▸ **Quoted text**:
-*-*-

# Install new Hard Drive in HR24-500



## ron.clifford (Jun 12, 2011)

My year old HR24 was acting wierdly, locking up, turning it self on in the middle of the night etc. Booting up and using the SELECT key got me into menu for checking the system and Hard Drive, which indicated that the Hard Drive was bad. Instructions elsewhere here tell of putting a new Hard Drive in an HR24-100.

HR24-500 is a little different. No screws on bottom, but the same two clips at back that need to be shimmed by 1/2 strip of plastic, like from a credit card. Then a small screw driver to lift the cover at one corner, and then the other opposite front corner, and then keep lifting till it all pops off.

Inside the Hard Drive is inside a black rectangular plastic case with a fan at the end. The case is easily removed if you have a T-8 screwdriver, remove the 4 T-8 screws and the case and drive lifts up and off. 4 Phillips head screws hold the drive inside the case, and 2 more Phillips head screws hold a spring on the side to hold the drive off the floor of the unit. Removing all those screws its trivial to remove that data cable and the power cable, and put in a new drive. I chose a GREEN POWER Western Digital 1 TB AV-GP SATA 3GB/s Intellipower 64 MB Cache AV Hard Drive WD10EURS about $63 + shipping at Amazon. I've read anecdotal stories of larger capacity drives slowing down the unit too much as it fills up with recordings.

I returned a piece of foam rubber that was on top of the drive in the case. The new drive was screwed in, and then the bracket was screwed into the chassis with its T-8 screws.

The Top just popped back onto the case, and upon powering up, the Unit found the new drive, formatted it, and my system is good as new, with now more than double the recording capacity. The new drive is running at about the same 120 degres F that the old 500 Gig ran it, but quieter. No Service call required, no replacement by a pot luck receiver, no buying a new unit for $200 and no new 2 year commitment.


----------



## RobertE (Jun 10, 2006)

But you now have the potential to be charged full retail price for the receiver in the event it gets considered "damaged".


----------



## P Smith (Jul 25, 2002)

Why you not install 2 TB ? 
If it 1 TB or 1.5 or 2 TB it could slow down at certain %% regardless of the size.
So, you're the owner of the HR24 ?


----------



## NR4P (Jan 16, 2007)

Granted, you now have a 1TB drive. Alternatively you could have added a 1TB or larger ext drive.

Like Robert E says, it reads like its a leased receiver. So someday when its returned don't know what Directv will have to say about the internal drive change. Not for me to judge or decide. 

FWIW, Directv does have a HR24 for HR24 exchange program. My 500 had similar issues (reading alot of 500 hard drive issues on dbstalk), and an HR24-200 showed up in its place, no charge, no commitment. Granted a refurb but in excellent condition and not a problem whatsover.


----------



## Rich (Feb 22, 2007)

ron.clifford said:


> My year old HR24 was acting wierdly, locking up, turning it self on in the middle of the night etc. Booting up and using the SELECT key got me into menu for checking the system and Hard Drive, which indicated that the Hard Drive was bad. Instructions elsewhere here tell of putting a new Hard Drive in an HR24-100.

-*-*-

▸ **Recorded data**:
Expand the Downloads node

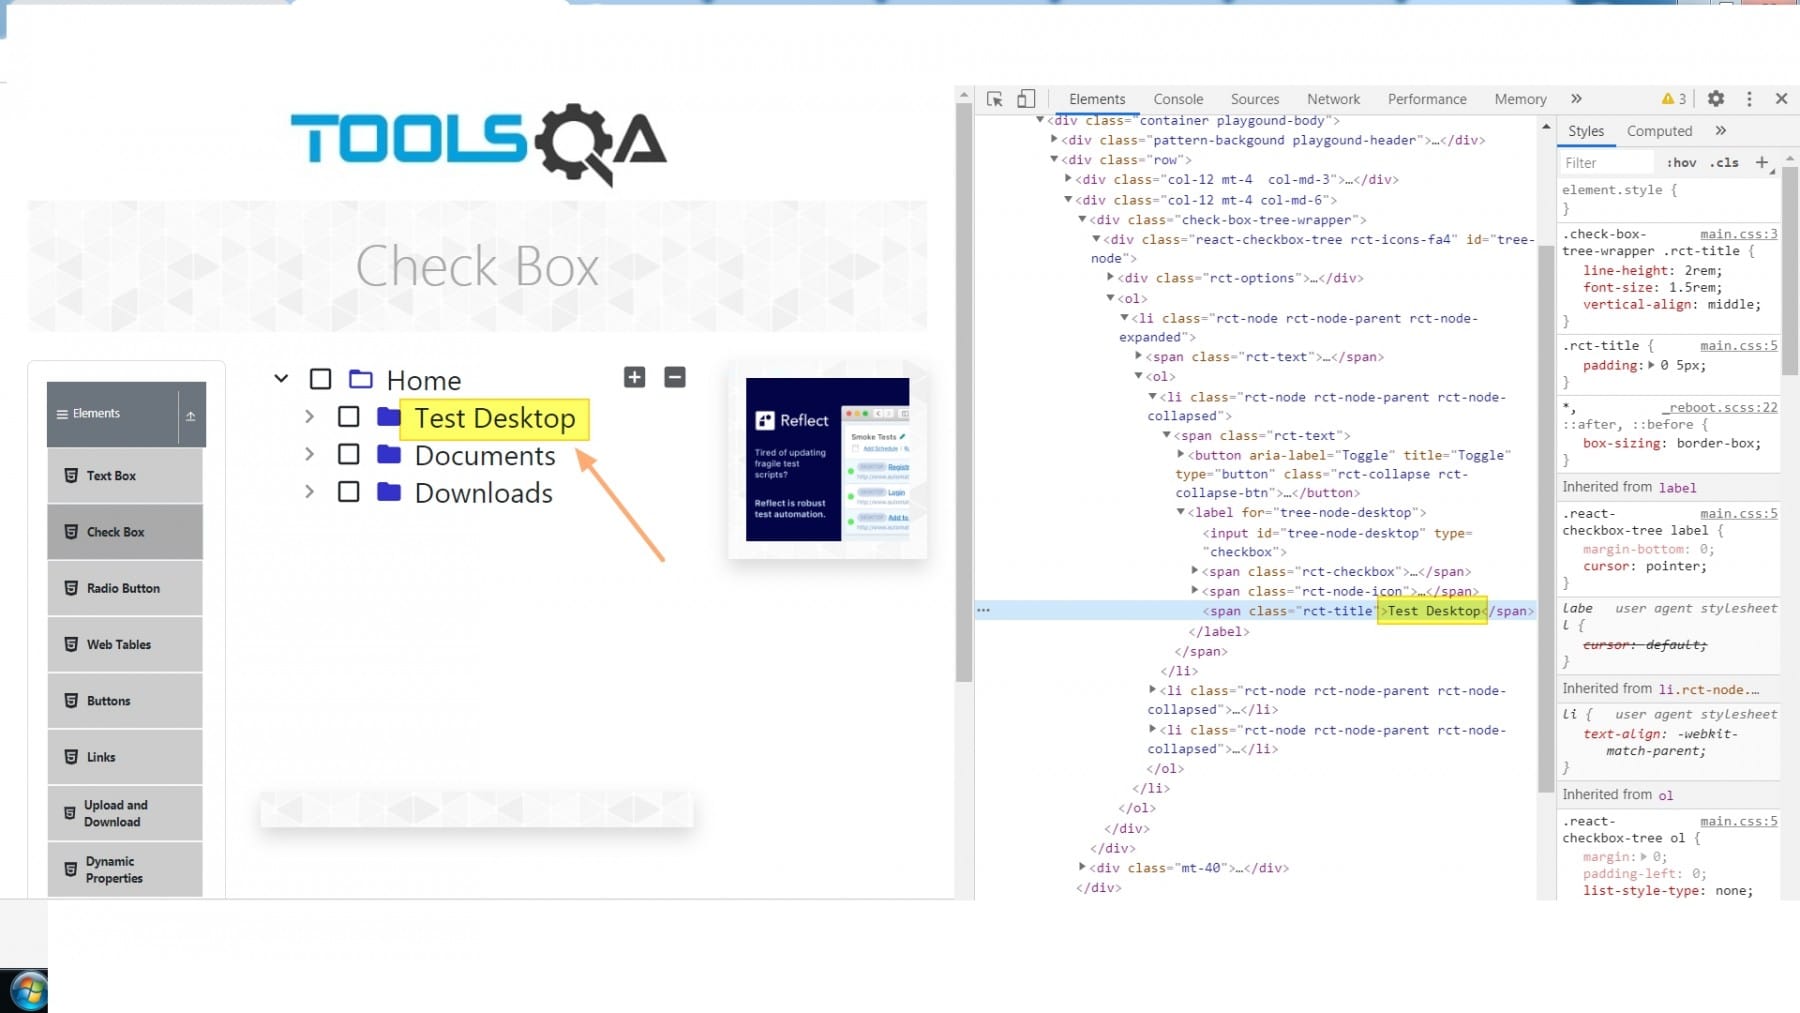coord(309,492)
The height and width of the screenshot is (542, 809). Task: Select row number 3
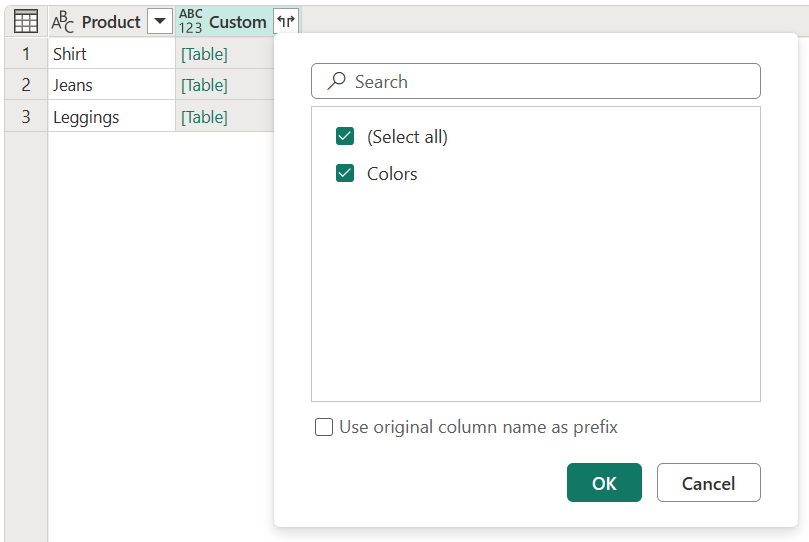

-*-*-

▸ **Task description**:
List the username of every poster in the hard drive thread, in the order their posts appear.

▸ **Answer to this task**:
ron.clifford, RobertE, P Smith, NR4P, Rich